What Affects Your Resting Rate
Your breathing rate isn’t fixed. It responds to your body’s demand for oxygen and its need to clear carbon dioxide, which means dozens of everyday factors can nudge it up or down temporarily.
Physical exertion is the most obvious one. Even light activity like walking to the kitchen can bump your rate above baseline for several minutes. Stress and anxiety trigger faster, shallower breathing through the same fight-or-flight pathways that raise your heart rate. Fever increases your metabolic demand, so your body breathes faster to keep up. Caffeine and other stimulants can have a similar, milder effect.
Environmental factors matter too. At higher altitudes, the air contains less oxygen per breath, so your body compensates by breathing more frequently. This adaptation is noticeable above about 5,000 feet and becomes more pronounced the higher you go. Even temperature plays a role: very hot or very cold air can alter your breathing pattern.
For the most useful baseline reading, measure your rate at the same time of day, in the same position, after sitting quietly for at least five minutes. Tracking it over several days gives you a personal normal rather than a single number that might have been skewed by your morning espresso.
When Your Rate Is Too Fast or Too Slow
In adults, breathing faster than 20 breaths per minute at rest is called tachypnea. It can result from something as benign as anxiety or as serious as a blood clot in the lungs. A single high reading after rushing around the house isn’t meaningful. A consistently elevated rate at true rest is worth investigating.
Breathing slower than 12 breaths per minute at rest is called bradypnea. Fit athletes sometimes breathe at 10 or 11 breaths per minute with no issues, but a new drop below 12 in someone who usually breathes faster can signal problems ranging from medication side effects to neurological conditions.
The rate itself is only one piece of the picture. Pay attention to how breathing feels and looks, not just how fast it is. Visible effort in the neck or between the ribs, where muscles that don’t normally assist with breathing are visibly straining, signals distress regardless of the count. Nostrils flaring with each breath is another sign, particularly important to watch for in infants who can’t describe what they’re feeling. A bluish tint to the lips, fingertips, or skin is a late sign that oxygen levels have dropped significantly and requires immediate emergency attention.
Tracking Over Time
A single breathing rate measurement is a snapshot. The real value comes from tracking your rate over days or weeks so you can spot trends. Some smartwatches and fitness trackers estimate respiratory rate during sleep using motion sensors, which can be a convenient way to collect data passively. These devices are reasonably accurate for spotting trends, though they’re less precise than a careful manual count.

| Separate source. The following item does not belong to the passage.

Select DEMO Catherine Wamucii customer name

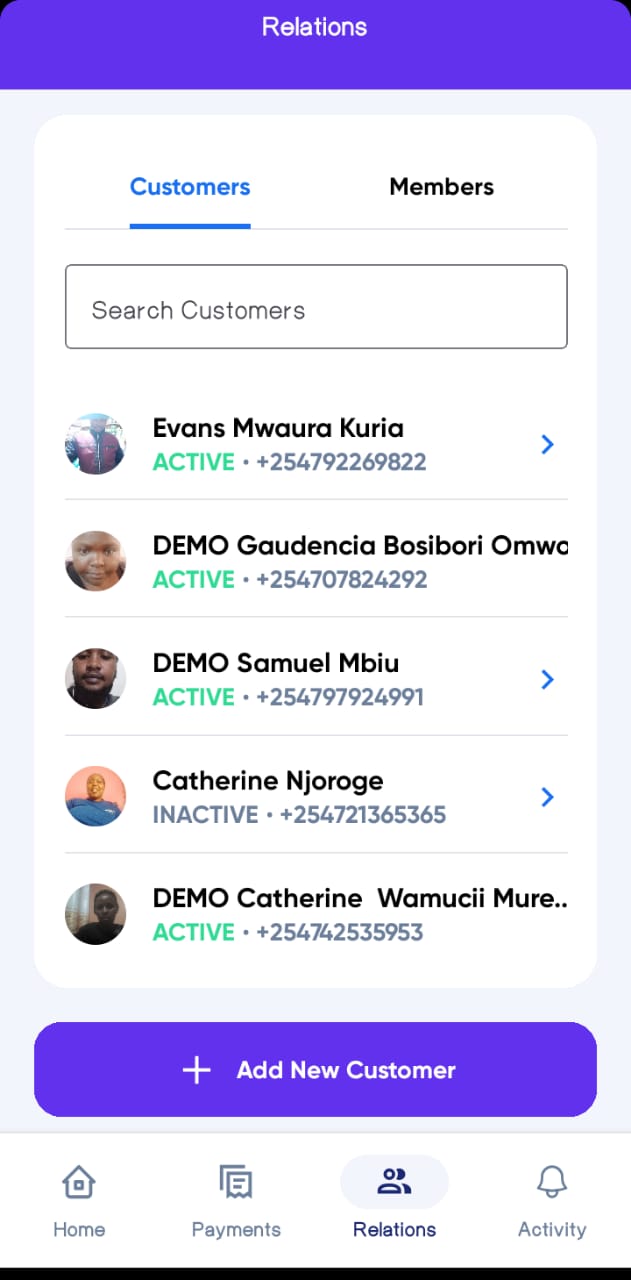click(x=359, y=898)
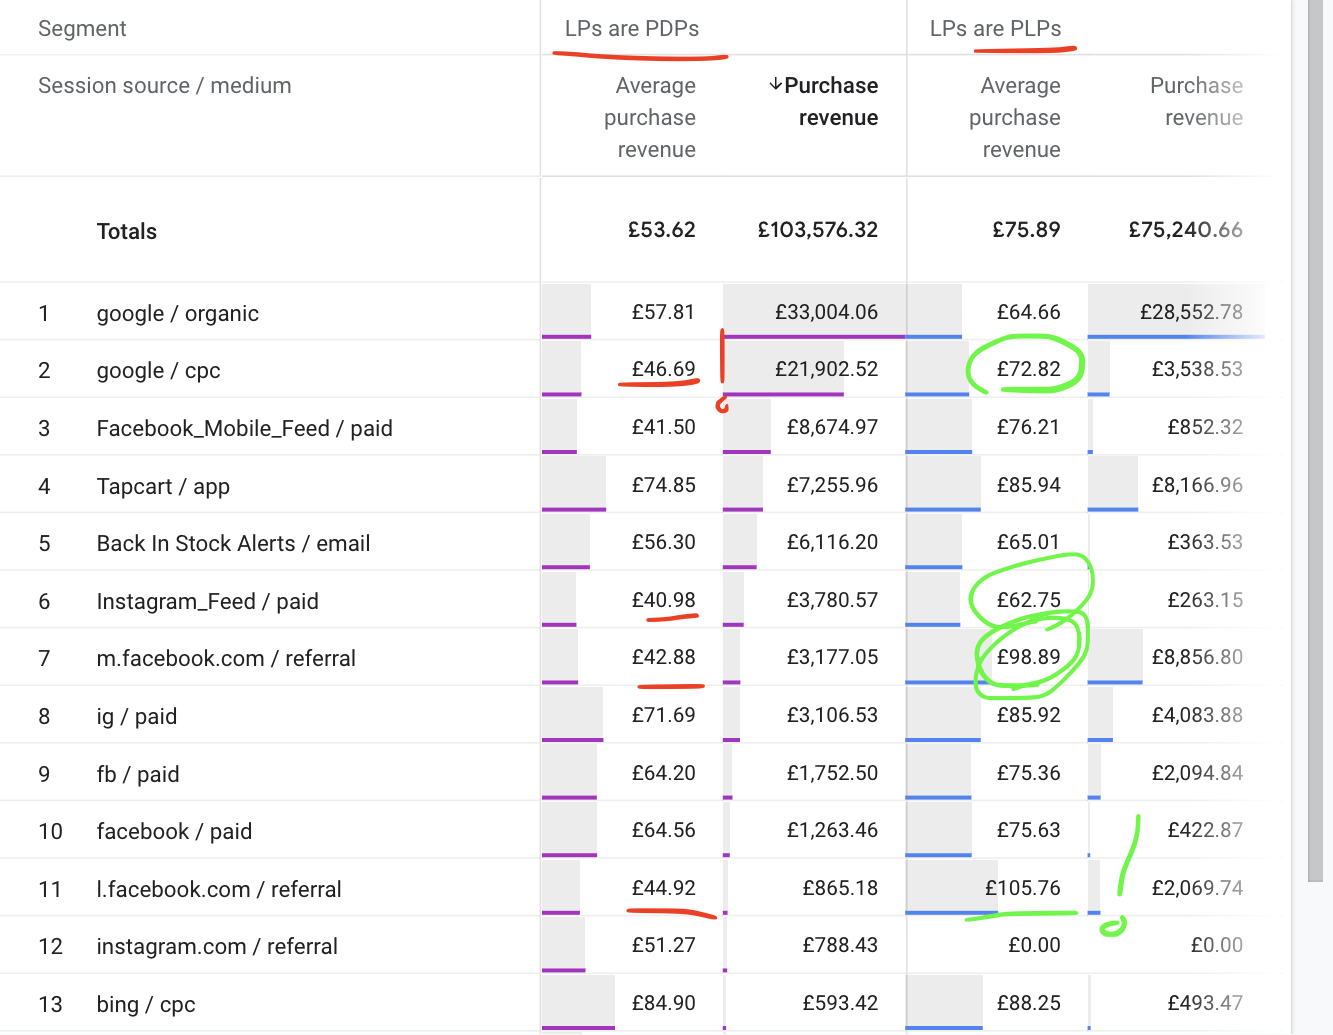Viewport: 1333px width, 1035px height.
Task: Select the google / cpc row label
Action: pos(158,371)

If you’re monitoring your rate because of a lung condition, heart failure, or recovery from illness, write down each reading along with the time, your position, and any factors that might have influenced it (exercise, stress, medication timing). A gradual upward trend in resting rate over several days can be an early signal that something is changing before other symptoms become obvious. Sharing that log with a healthcare provider gives them far more useful information than a single number taken in a clinic.